To save lives and reduce traumatic crashes such as Wolf’s, the Queen’s Medical Center on Monday will give away 150 helmets through a federally funded program to promote helmet use. The helmets will be distributed during two free hour-long presentations at 4 and 5:30 p.m. The sessions are intended for students, but open to the public. They will be in room A-102 at the University of Hawaii’s Schidler College of Business.
Greg Suares, an emergency room physician at Queen’s who is working with the program, said he wanted to raise awareness among young people because he’s sees a lot of them coming in with mo-ped injuries, some of those injuries life-altering.

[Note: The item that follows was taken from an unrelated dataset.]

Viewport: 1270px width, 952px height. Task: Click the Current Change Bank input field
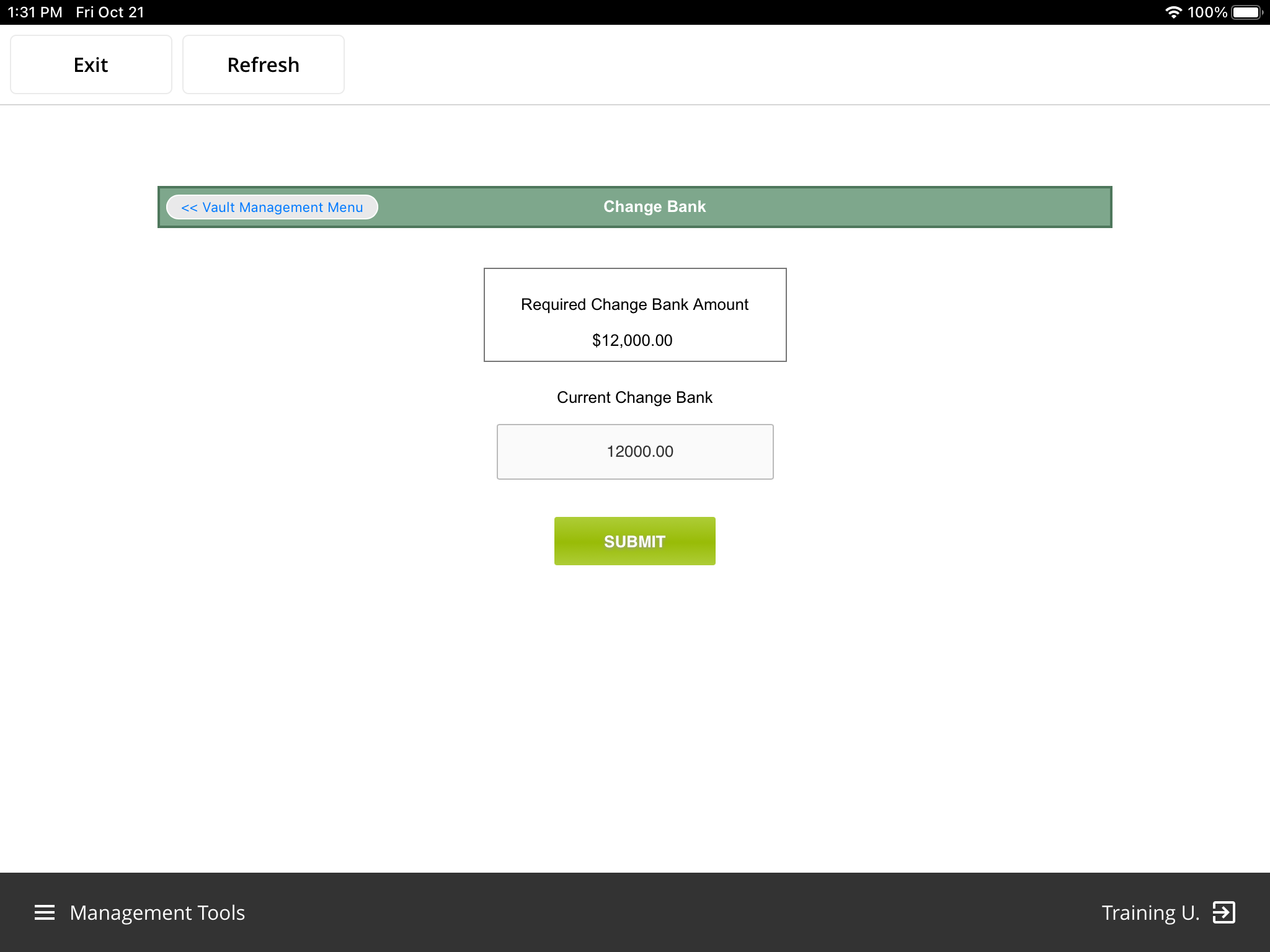[634, 451]
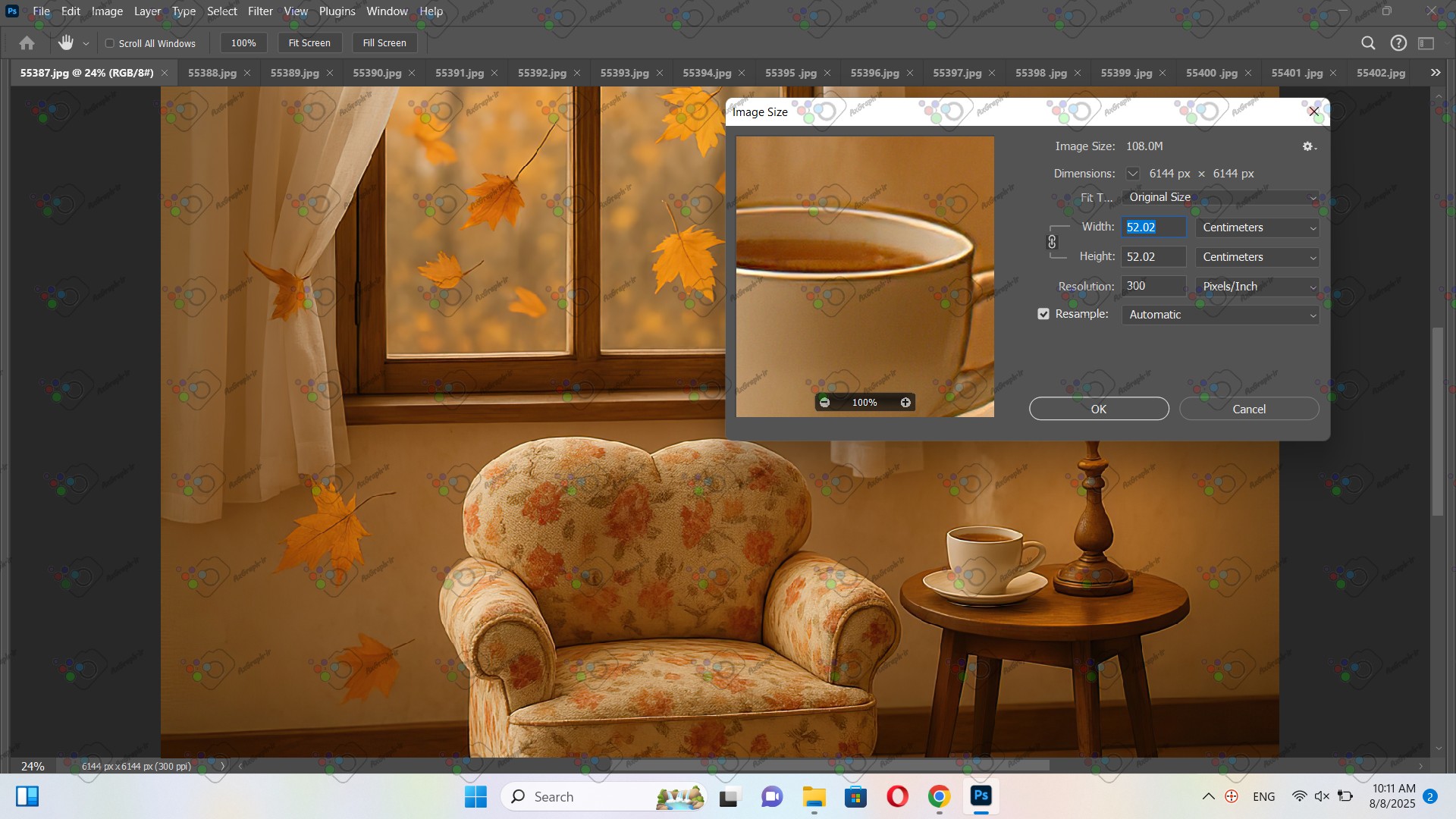The width and height of the screenshot is (1456, 819).
Task: Open the Help question mark icon
Action: (x=1398, y=43)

"Their opportunities to do things, to be who they could have been, are just completely gone," he said. "They can’t feed themselves. They can no longer walk."
He said besides increasing awareness, another goal of the program is to remove barriers to helmet use, such as the cost of protective gear.
Experts point out that unhelmeted injuries also take a toll on the community. In Hawaii, the rate of deaths among riders without helmets is 200 percent higher than that of helmeted riders, according to Queen’s. Over a five-year period last decade, taxpayers paid about $1.9 million a year for the hospital expenses of motorcyclists with head injuries who were covered by Medicare or Medicaid.
Hawaii has a partial helmet law, which requires motorcycle riders under age 18 to wear a helmet.
Mo-peds are in the same class as bicycles, which means those 15 and under are required to wear helmets.
Cora Speck, coordinator of injury prevention and research at Queen’s, said because of a perceived resistance to the adoption of a full helmet law, health care officials hope to increase the voluntary use of helmets.
She said the helmets will be given to the first 75 participants of the two presentations on Monday who also complete a survey and show proof of ridership, such as a motorcycle drivers license or permit or mo-ped registration. She said a variety of stylish and Department of Transportation-approved helmets are available from Montgomery Motorsports. Parking is limited and costs $5.